The Central Park Conservatory was constructed in 1927. It measures 10 metres in length by 7 metres in width. It is divided into three distinct areas, the central being used for tropical plants, with display shelves located on either side with feature tiered shelving. The conservatory was constructed of wire-reinforced clear glass in a structural steel frame on a concrete base.
How is it significant?
The Central Park Conservatory is of historical, scientific and aesthetic significance to the State of Victoria.
Why is it significant?
The Central Park Conservatory is of historical significance as one of the oldest and largest extant public conservatories in Victoria. Only two other public conservatories comparable to that at Central Park exist in the State: the Rosalind Park conservatory at Bendigo, constructed in 1897, (extensive alterations were undertaken in 1978); and the conservatory in the Fitzroy gardens, which was constructed in 1930. Several other public conservatories have been demolished, making the Central Park Conservatory a now rare example of this kind of structure.

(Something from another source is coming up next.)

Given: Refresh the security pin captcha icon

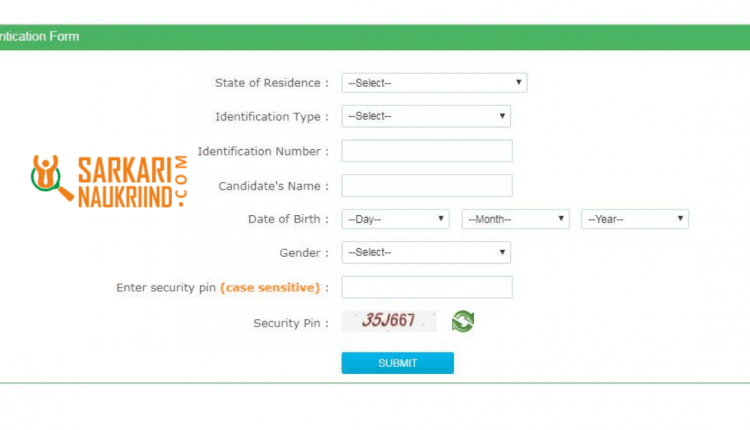Looking at the screenshot, I should [x=463, y=321].
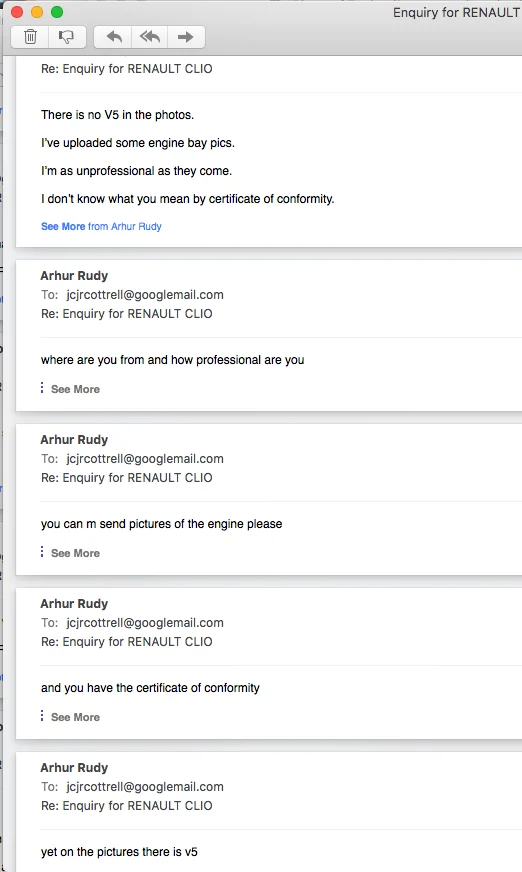Mark message as junk with thumbs-down icon
Image resolution: width=522 pixels, height=872 pixels.
tap(66, 37)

The Central Park Conservatory is of scientific significance as evidence of the growth in interest in exotic plants, and the public display of plants, in the inter-war years. Its large size, tiered shelves, and expansive clear glass walls emphasise the display purposes of the conservatory, perhaps reflecting a growing knowledge of horticultural matters on behalf of a populace that was well endowed with public parks and gardens. This interest in exotic plants would not have been possible without the provision of the adjacent boiler house, integral to the functioning of conservatories at that time.
The Central Park Conservatory is of aesthetic significance because of its contribution to the landscape values of one of Melbourne’s best Edwardian parks, Malvern’s Central Park. The conservatory remains in its original form, still on its initial central axis. It provides a focal point within the park, as well as providing a demarcation, visually and geographically, between the active and passive areas of the park.